▶ **REQUIREMENT**: Reproduce the data verbatim from the line containing "Given: Open the links" through the line containing "Action: pyautogui.click(x=121, y=12)".

━━━━━ DATA FOR THIS TASK ━━━━━

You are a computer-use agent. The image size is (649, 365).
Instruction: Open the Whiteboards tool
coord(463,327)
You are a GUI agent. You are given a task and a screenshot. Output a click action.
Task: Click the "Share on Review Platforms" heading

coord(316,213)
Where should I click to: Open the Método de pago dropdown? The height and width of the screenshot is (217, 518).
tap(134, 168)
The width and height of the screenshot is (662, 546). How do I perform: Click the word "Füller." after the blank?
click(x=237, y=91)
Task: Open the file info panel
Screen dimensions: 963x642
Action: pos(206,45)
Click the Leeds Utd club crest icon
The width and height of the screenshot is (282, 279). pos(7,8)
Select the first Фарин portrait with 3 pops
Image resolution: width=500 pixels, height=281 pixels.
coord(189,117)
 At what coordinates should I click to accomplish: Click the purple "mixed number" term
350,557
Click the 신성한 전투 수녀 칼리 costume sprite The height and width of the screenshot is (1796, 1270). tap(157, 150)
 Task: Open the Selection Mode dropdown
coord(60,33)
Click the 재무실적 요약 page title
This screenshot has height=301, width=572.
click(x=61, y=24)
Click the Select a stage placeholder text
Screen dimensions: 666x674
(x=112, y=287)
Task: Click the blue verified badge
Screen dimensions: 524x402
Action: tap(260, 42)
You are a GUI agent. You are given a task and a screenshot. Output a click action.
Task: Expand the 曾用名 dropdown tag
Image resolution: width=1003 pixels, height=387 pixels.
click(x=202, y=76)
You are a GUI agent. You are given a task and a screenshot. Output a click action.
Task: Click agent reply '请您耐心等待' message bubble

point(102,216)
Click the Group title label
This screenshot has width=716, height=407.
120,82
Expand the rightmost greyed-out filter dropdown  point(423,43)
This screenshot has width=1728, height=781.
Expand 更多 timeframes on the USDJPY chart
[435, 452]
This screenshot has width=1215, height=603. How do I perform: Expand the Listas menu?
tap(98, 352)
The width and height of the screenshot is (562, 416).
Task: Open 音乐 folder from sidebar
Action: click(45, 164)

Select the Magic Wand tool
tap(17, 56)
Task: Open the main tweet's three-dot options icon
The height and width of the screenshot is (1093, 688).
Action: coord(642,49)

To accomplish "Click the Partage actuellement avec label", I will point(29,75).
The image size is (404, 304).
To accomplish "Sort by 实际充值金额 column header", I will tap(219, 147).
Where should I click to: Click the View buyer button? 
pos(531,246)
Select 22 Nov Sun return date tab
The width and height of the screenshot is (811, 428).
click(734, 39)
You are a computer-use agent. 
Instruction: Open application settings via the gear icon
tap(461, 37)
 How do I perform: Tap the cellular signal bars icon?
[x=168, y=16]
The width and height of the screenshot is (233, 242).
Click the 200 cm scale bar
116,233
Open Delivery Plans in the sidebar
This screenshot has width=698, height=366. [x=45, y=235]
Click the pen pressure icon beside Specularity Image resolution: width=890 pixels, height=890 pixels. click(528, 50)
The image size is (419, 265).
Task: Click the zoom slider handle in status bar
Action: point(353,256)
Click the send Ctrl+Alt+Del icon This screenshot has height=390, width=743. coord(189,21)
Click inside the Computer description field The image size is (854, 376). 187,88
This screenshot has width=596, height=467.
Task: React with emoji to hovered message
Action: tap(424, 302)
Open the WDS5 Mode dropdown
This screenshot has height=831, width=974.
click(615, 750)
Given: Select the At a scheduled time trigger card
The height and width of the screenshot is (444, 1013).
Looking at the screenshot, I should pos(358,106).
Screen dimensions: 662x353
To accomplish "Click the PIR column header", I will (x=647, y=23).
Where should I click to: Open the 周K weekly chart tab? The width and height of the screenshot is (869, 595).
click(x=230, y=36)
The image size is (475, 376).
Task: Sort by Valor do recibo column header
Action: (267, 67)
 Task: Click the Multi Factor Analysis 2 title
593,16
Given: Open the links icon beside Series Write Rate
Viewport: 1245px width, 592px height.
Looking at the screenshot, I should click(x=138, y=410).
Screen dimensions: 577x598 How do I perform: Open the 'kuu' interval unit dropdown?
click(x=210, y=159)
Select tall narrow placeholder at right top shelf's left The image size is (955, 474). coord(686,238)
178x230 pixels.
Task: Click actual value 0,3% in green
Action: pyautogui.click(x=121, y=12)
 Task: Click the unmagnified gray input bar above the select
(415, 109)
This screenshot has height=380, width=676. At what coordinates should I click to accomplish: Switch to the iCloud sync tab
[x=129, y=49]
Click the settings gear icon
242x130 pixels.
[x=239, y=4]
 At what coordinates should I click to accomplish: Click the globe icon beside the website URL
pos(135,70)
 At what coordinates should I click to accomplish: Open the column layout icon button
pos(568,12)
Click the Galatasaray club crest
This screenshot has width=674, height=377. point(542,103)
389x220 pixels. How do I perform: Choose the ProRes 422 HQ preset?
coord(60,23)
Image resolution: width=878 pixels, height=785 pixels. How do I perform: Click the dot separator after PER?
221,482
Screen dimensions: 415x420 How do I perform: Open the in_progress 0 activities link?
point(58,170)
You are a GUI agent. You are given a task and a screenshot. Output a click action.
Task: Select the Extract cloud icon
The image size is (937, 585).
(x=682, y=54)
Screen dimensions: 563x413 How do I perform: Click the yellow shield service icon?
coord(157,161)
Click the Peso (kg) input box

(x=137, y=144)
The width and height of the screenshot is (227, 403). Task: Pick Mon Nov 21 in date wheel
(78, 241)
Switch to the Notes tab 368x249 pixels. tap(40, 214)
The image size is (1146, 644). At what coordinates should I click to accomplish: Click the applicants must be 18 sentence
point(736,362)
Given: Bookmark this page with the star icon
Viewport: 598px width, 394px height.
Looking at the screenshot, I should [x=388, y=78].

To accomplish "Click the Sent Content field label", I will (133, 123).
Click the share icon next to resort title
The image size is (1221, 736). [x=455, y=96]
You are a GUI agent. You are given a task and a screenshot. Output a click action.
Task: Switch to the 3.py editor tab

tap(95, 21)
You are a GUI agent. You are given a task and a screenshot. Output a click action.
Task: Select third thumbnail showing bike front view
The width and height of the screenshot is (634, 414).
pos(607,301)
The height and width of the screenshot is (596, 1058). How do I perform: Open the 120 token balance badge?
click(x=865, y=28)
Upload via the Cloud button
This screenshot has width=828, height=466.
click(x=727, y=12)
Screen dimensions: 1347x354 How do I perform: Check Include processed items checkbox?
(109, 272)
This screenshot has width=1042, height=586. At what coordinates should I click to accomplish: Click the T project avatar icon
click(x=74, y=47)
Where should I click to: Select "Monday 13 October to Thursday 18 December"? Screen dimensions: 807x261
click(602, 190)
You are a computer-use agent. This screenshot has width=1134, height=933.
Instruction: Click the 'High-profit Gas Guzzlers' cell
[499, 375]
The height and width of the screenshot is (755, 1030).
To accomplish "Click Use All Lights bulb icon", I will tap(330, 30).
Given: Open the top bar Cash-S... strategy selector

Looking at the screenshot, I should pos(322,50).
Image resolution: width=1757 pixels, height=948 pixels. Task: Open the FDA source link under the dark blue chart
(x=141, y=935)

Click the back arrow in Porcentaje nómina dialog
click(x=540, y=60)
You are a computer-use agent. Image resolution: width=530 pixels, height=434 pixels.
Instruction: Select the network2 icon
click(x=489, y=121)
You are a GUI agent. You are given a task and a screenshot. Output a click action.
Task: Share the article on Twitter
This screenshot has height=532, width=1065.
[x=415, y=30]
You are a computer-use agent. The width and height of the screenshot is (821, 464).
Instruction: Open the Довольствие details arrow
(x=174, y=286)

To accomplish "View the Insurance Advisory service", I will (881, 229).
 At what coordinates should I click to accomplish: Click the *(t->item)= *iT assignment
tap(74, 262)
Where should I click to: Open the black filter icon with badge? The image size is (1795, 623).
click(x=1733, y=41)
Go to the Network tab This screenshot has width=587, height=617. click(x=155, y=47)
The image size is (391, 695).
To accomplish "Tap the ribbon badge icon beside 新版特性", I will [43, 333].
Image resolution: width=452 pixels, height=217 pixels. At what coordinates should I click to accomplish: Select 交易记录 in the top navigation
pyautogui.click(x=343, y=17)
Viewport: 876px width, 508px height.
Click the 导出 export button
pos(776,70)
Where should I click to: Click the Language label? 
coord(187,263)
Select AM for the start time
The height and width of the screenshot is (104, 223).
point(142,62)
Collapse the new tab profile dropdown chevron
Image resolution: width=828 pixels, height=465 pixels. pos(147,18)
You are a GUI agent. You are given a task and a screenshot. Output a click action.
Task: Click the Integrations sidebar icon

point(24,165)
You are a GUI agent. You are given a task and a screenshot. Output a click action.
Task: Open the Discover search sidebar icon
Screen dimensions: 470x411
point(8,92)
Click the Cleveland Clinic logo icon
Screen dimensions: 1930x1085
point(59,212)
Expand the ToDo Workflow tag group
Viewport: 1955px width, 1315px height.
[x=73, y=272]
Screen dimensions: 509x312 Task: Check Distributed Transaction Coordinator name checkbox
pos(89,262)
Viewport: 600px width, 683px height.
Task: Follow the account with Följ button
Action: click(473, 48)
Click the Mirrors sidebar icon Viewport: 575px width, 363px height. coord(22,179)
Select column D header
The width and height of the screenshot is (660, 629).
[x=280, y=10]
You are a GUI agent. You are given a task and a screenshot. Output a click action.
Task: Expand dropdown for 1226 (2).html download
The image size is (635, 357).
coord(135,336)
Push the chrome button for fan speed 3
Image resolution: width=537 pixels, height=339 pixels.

━━━━━

▶ **SOLUTION TO THIS TASK**:
Given: Open the links icon beside Series Write Rate
Viewport: 1245px width, 592px height.
Looking at the screenshot, I should click(x=138, y=410).
Screen dimensions: 577x598 How do I perform: Open the 'kuu' interval unit dropdown?
click(x=210, y=159)
Select tall narrow placeholder at right top shelf's left The image size is (955, 474). coord(686,238)
178x230 pixels.
Task: Click actual value 0,3% in green
Action: pyautogui.click(x=121, y=12)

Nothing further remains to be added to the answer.